- _Your task_
Retype, without changes or pictures, only the lines that begin at the one containing "Task: Click the Data Store cylinder icon" and end at the last line of the records that follow.

- _Data records_
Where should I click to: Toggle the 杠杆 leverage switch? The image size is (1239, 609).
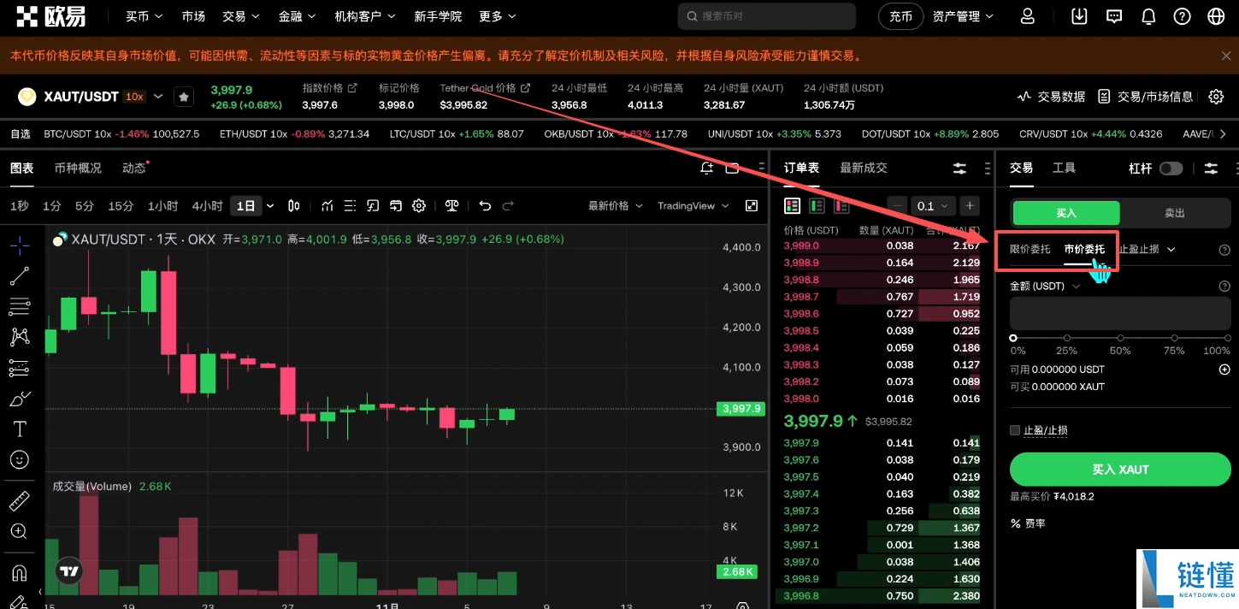click(1171, 168)
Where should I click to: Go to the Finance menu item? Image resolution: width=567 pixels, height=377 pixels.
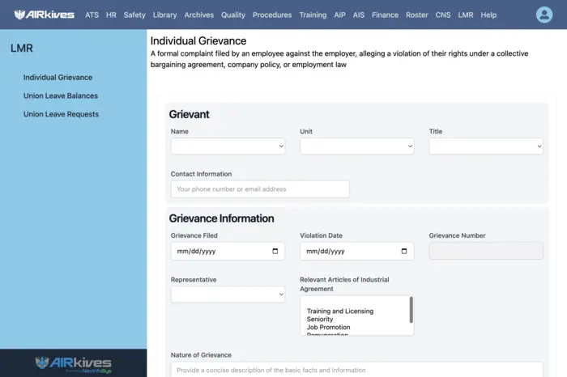point(385,15)
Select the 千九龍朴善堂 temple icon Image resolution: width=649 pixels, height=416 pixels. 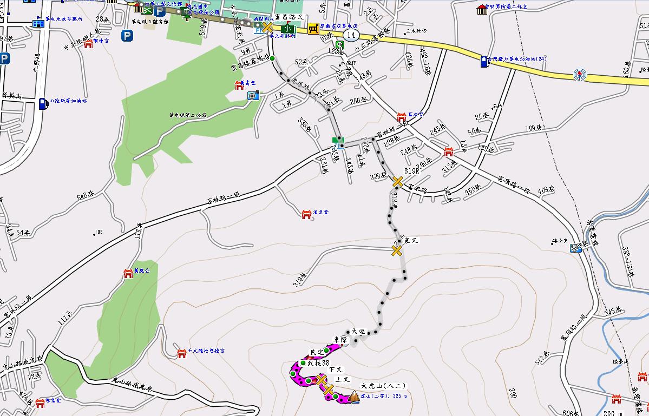[182, 353]
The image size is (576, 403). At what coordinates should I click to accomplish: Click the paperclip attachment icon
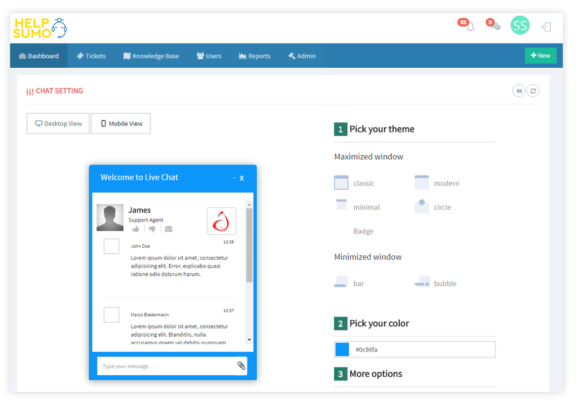(x=241, y=366)
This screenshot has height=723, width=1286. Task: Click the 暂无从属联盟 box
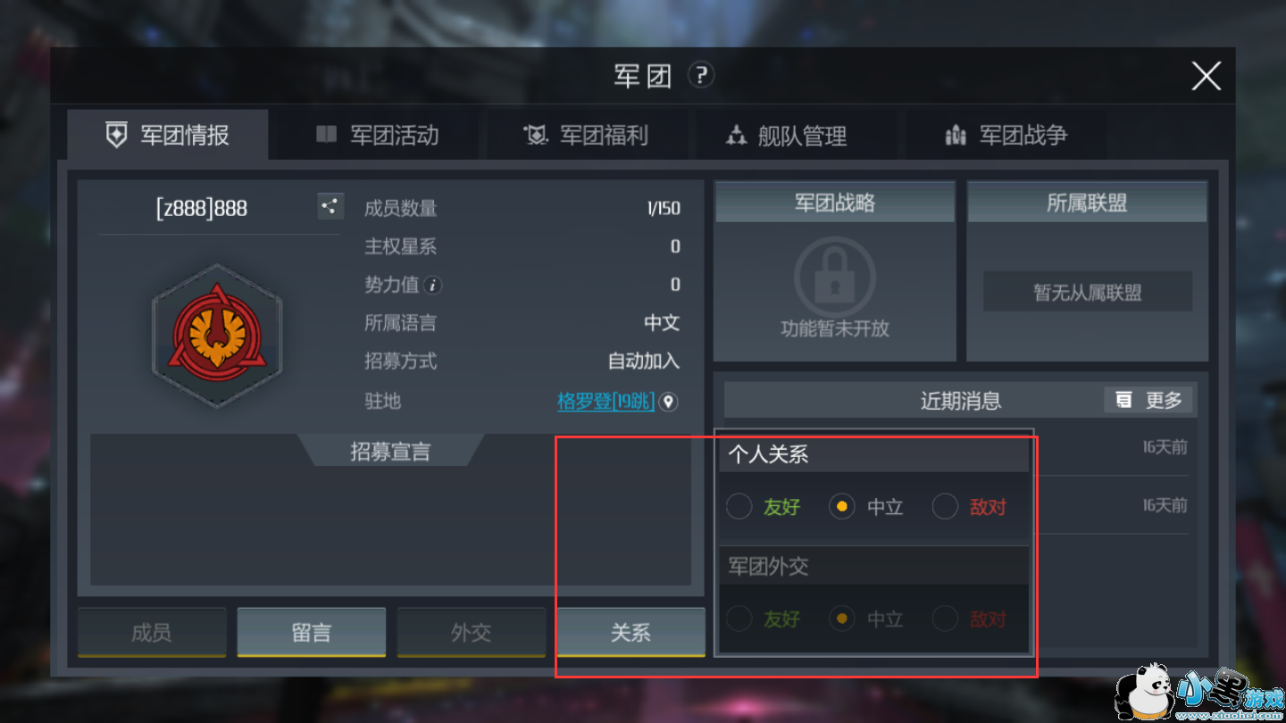pos(1088,292)
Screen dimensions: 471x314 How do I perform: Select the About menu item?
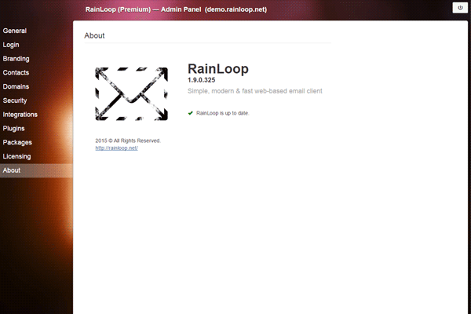pos(12,170)
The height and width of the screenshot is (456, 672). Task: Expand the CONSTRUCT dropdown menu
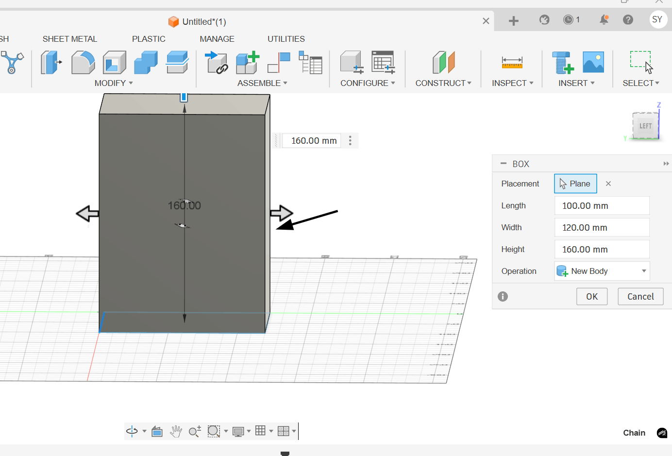(443, 83)
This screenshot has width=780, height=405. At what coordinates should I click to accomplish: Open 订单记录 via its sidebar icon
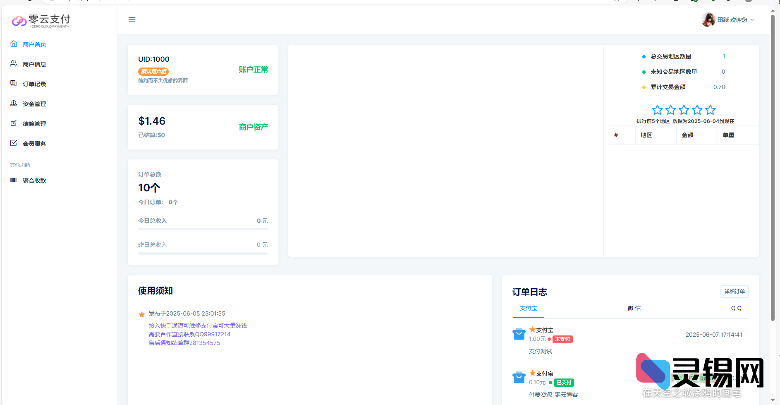[14, 84]
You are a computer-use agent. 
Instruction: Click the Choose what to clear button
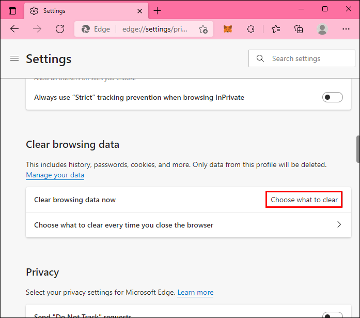tap(304, 200)

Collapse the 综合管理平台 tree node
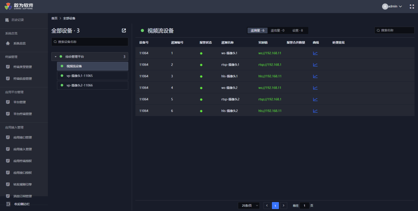tap(56, 57)
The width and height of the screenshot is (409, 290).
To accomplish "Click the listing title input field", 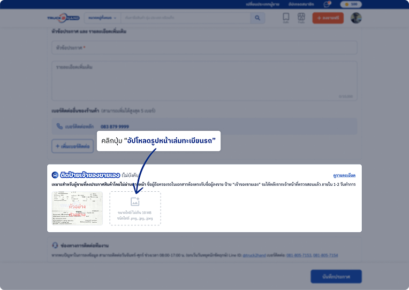I will click(205, 48).
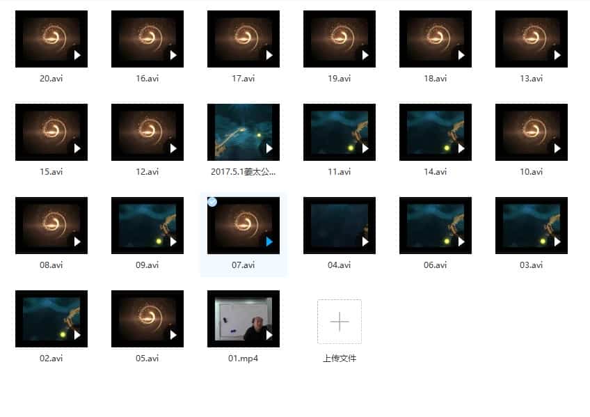Click play icon on 04.avi thumbnail
This screenshot has height=417, width=590.
coord(365,242)
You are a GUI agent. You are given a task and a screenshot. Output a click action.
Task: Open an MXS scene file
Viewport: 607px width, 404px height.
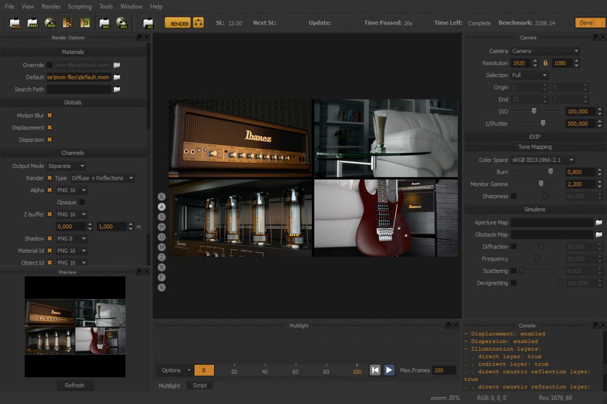click(x=15, y=23)
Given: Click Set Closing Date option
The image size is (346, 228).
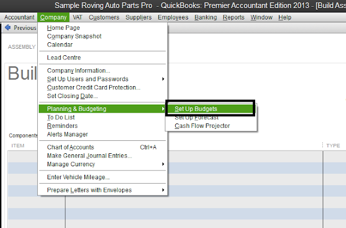Looking at the screenshot, I should [x=72, y=96].
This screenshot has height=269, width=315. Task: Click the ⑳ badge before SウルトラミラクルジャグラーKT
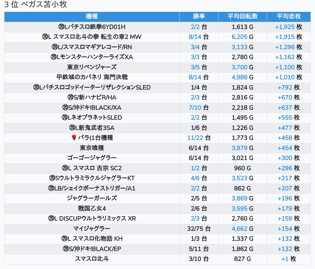coord(52,178)
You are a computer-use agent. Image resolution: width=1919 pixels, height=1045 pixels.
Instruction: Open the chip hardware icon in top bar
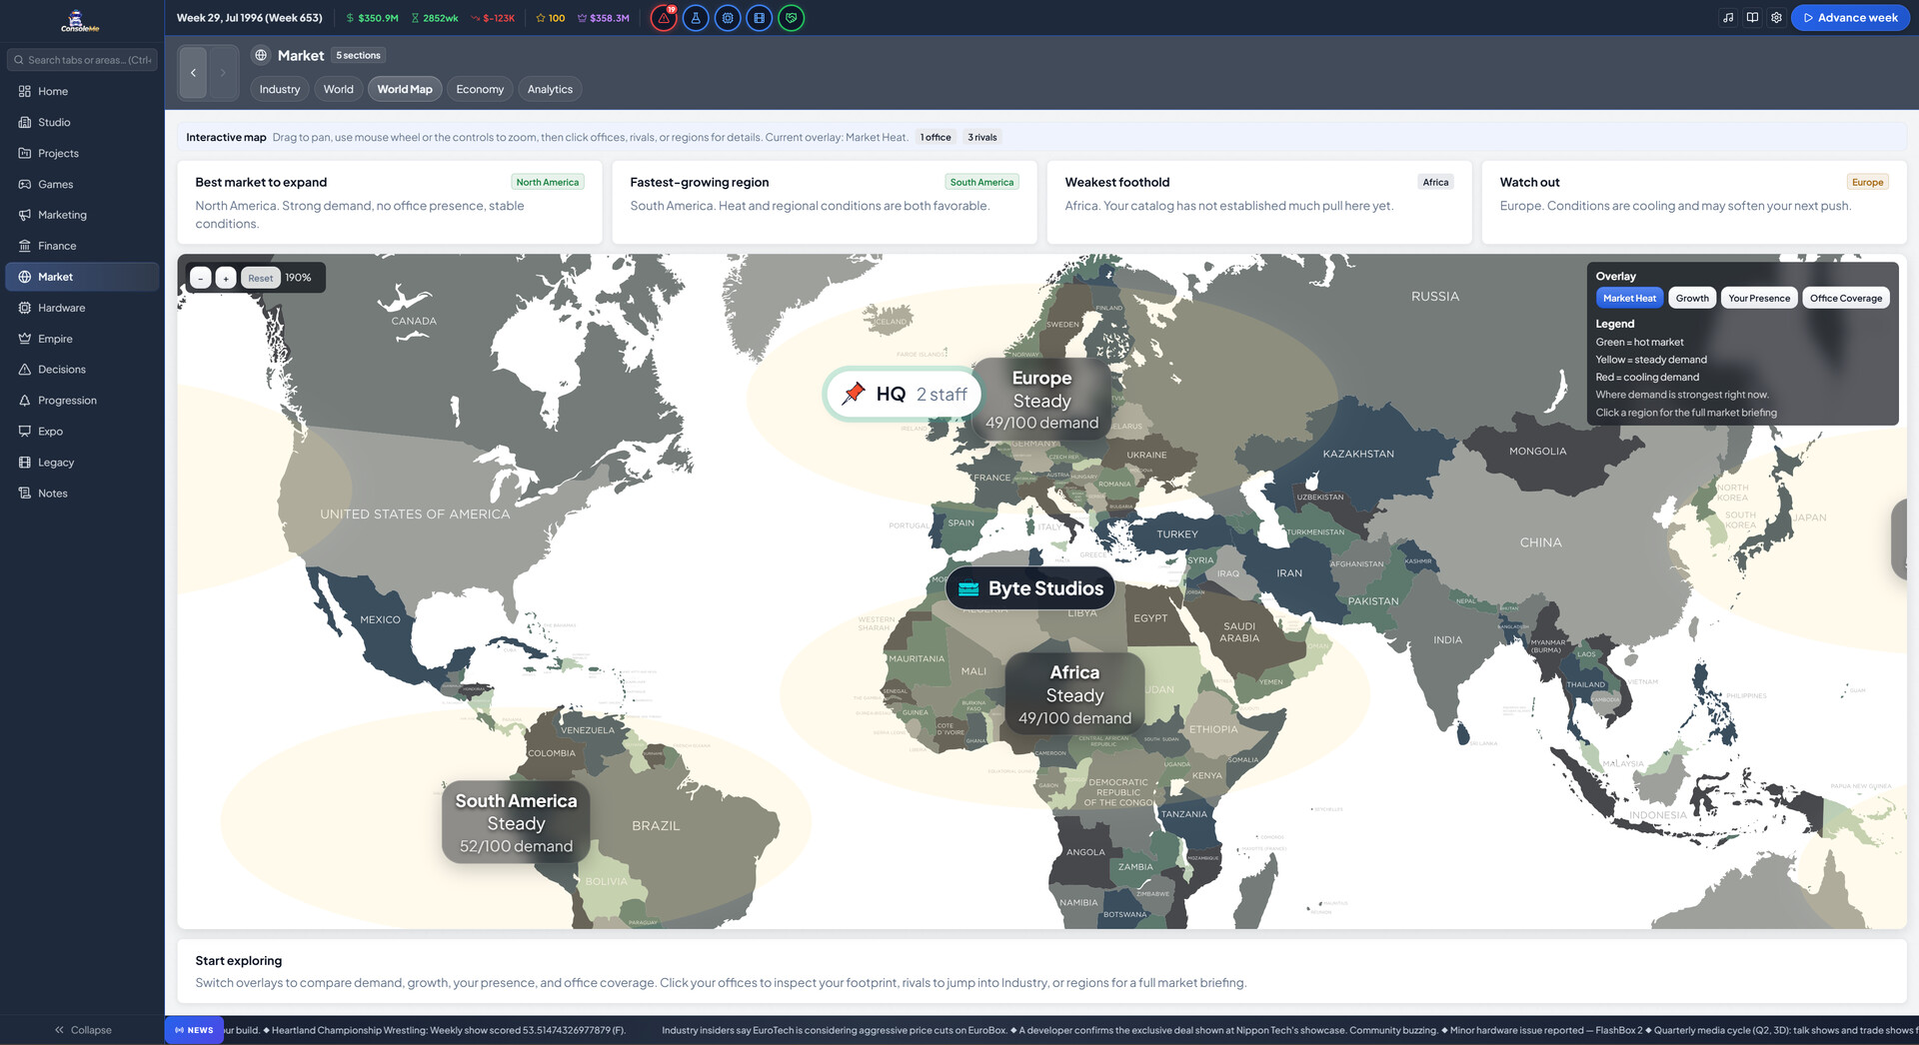point(728,18)
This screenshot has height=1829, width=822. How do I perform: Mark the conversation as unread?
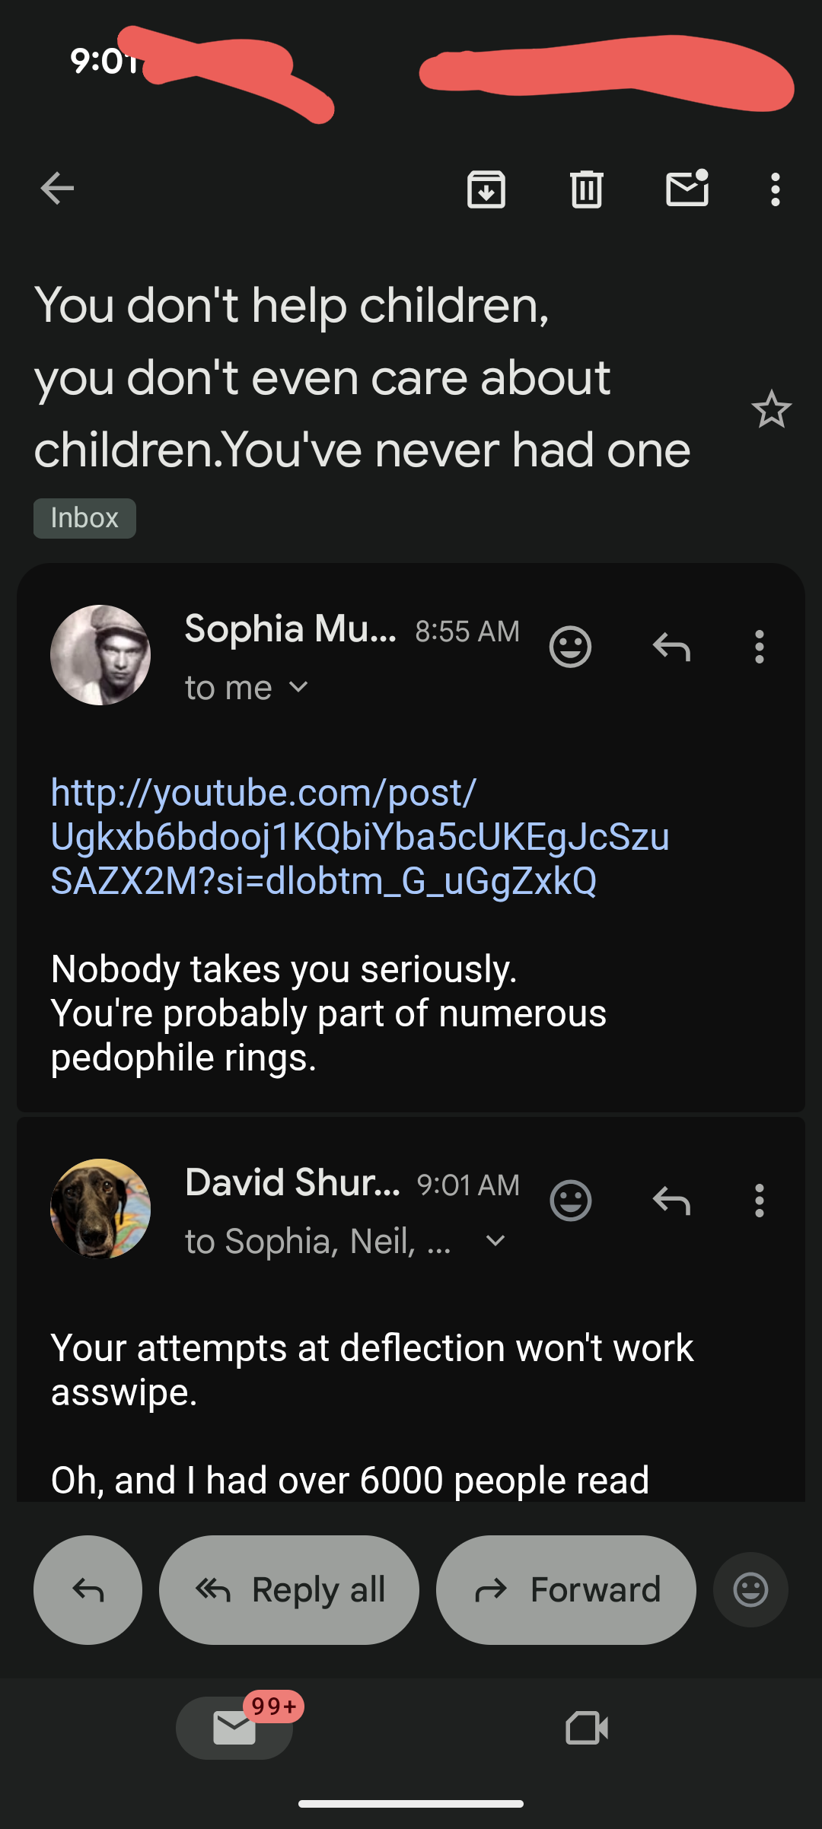coord(687,189)
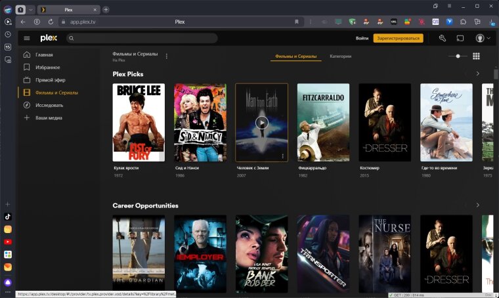Click the Plex logo
This screenshot has width=499, height=298.
point(49,38)
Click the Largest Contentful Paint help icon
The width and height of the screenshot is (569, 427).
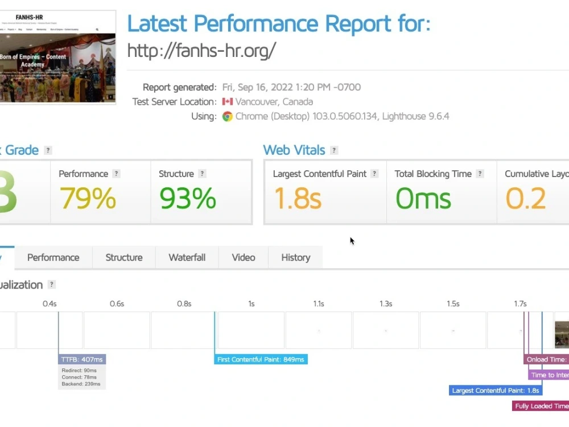click(374, 174)
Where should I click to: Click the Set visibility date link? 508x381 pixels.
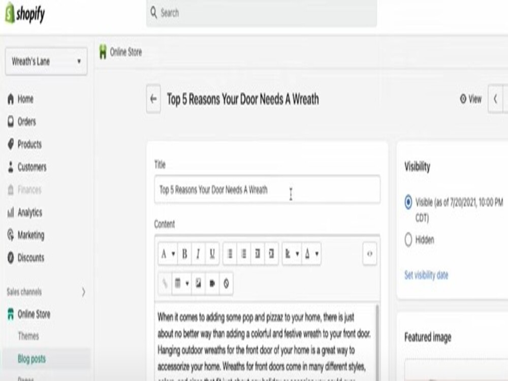tap(425, 275)
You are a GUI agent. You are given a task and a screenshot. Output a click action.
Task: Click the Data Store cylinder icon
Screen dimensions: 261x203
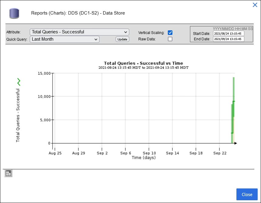point(14,13)
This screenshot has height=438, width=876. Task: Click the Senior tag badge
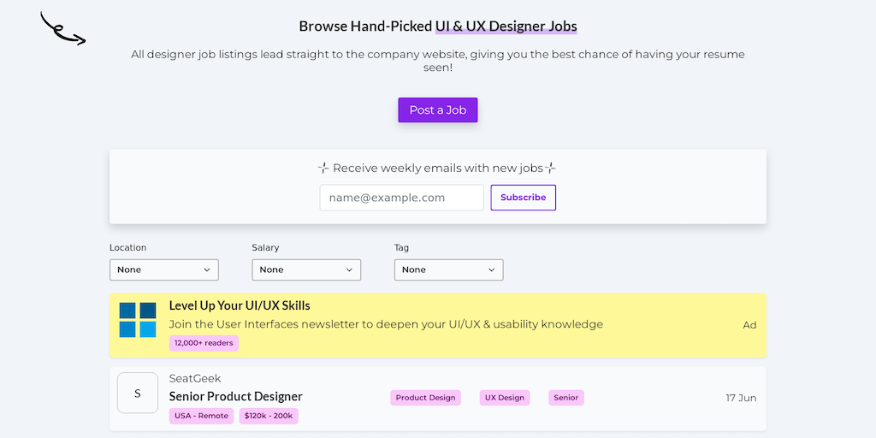pos(566,398)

- _Answer for the task_
Task: Click the Data Store cylinder icon
Screen dimensions: 261x203
point(14,13)
This screenshot has height=438, width=876. Task: Click the Senior tag badge
pos(566,398)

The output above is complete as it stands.